WHAT YOU WILL DO »
Reproduce the material from its start up to and including the line with "Looking at the", swapping "tree entry" for "list item" and changing nothing else. Leave the pictures out.
** BEGIN **
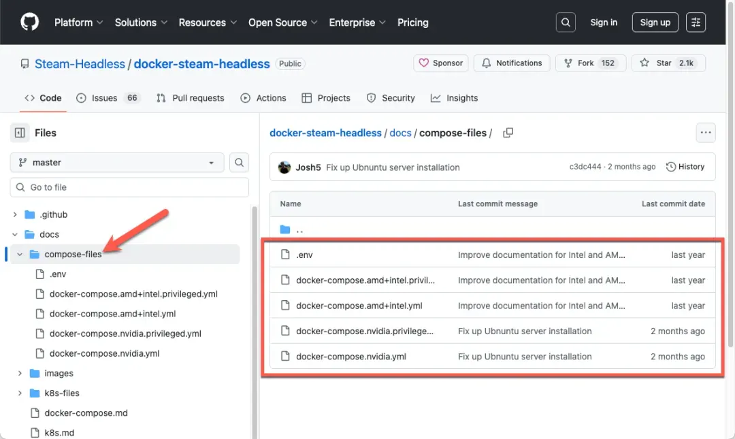Copy the path using the copy icon
This screenshot has height=439, width=735.
508,133
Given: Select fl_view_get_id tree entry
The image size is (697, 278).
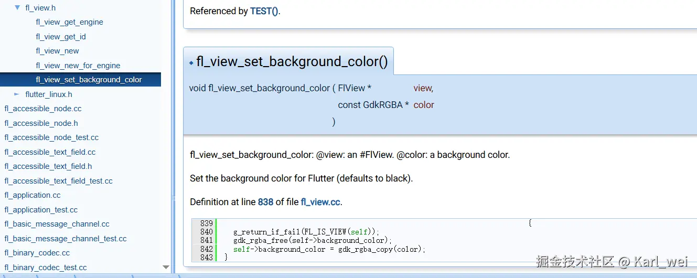Looking at the screenshot, I should click(x=61, y=37).
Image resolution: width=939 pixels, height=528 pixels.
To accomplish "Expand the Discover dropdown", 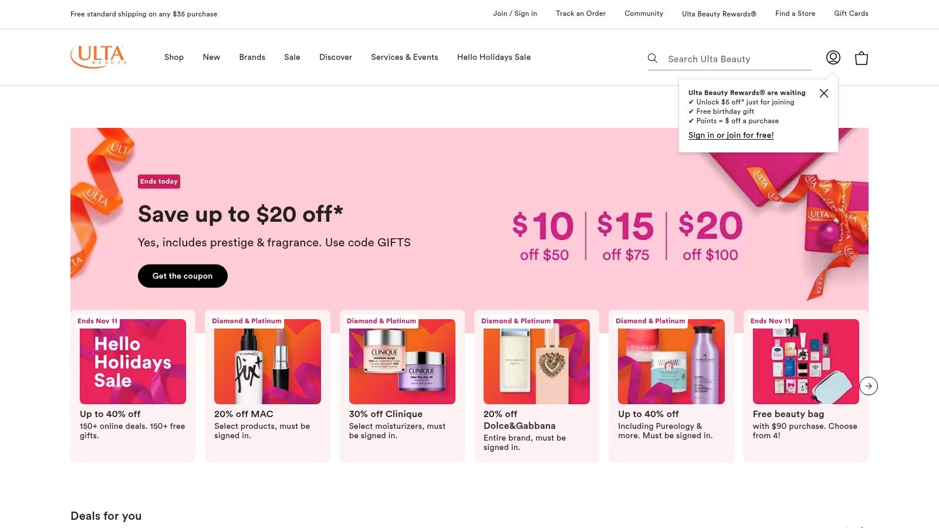I will click(335, 57).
** END **
FINAL ANSWER »
Copy the path using the copy icon
This screenshot has height=439, width=735.
508,133
Given: Select fl_view_get_id list item
The image size is (697, 278).
Looking at the screenshot, I should click(x=61, y=37).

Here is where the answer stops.